Copy the items below word for word, from their first line through the line containing "Looking at the image, I should click on (48, 840).", and leave the pictures out.
──────── EXTRACTED DATA
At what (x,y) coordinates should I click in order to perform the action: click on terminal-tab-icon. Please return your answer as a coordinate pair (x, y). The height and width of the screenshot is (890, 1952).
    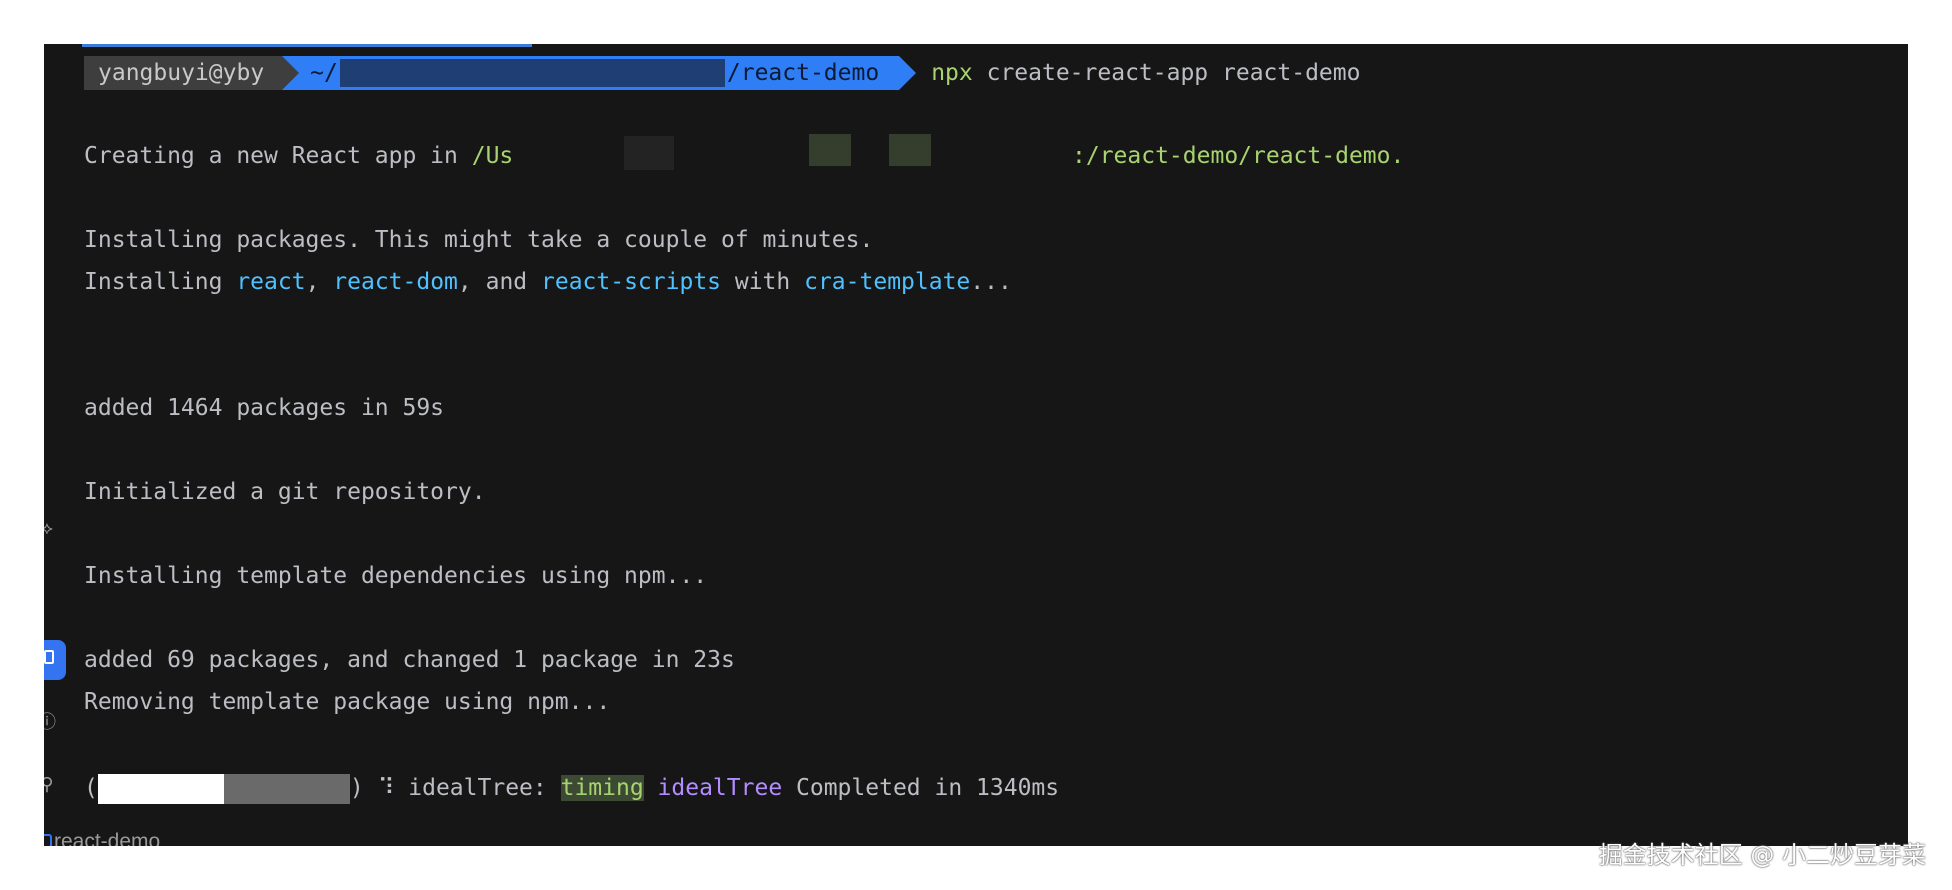
    Looking at the image, I should click on (48, 840).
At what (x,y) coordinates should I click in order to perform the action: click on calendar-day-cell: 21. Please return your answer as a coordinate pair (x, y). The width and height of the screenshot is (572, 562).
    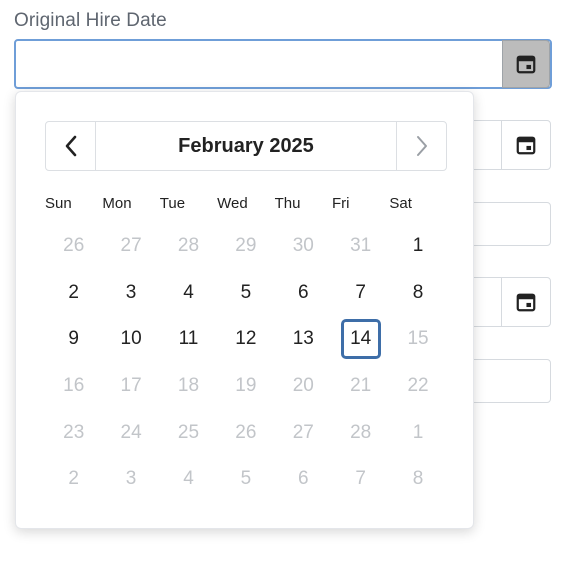
    Looking at the image, I should click on (360, 386).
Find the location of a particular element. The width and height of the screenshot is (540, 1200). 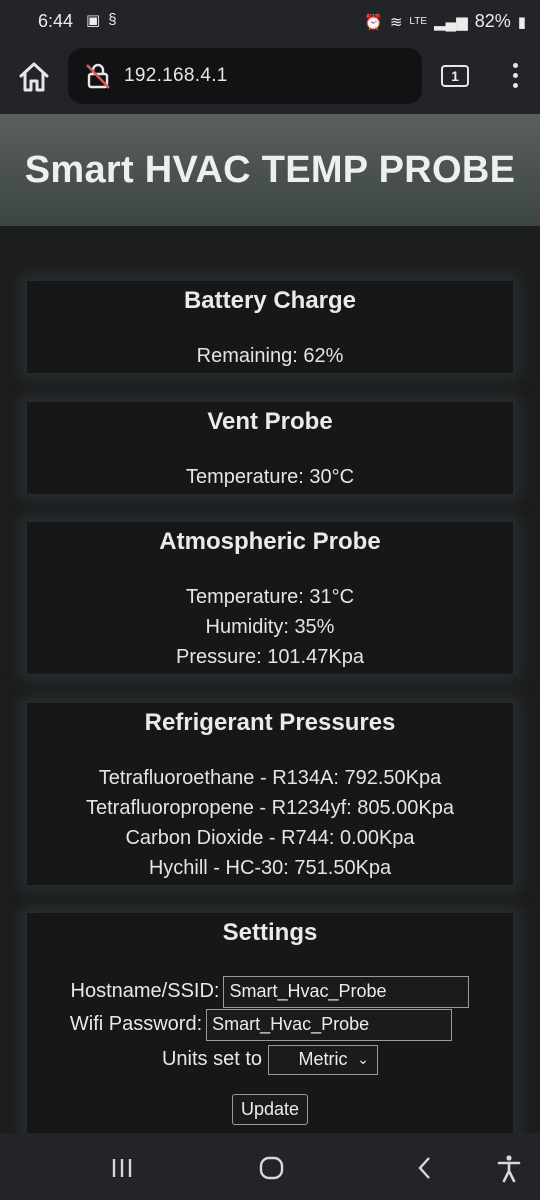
────────────────
EXERCISE RESULT:
At what (x,y) coordinates should I click in order to perform the action: click on terminal-tab-icon. Please return your answer as a coordinate pair (x, y). The height and width of the screenshot is (890, 1952).
    Looking at the image, I should click on (48, 840).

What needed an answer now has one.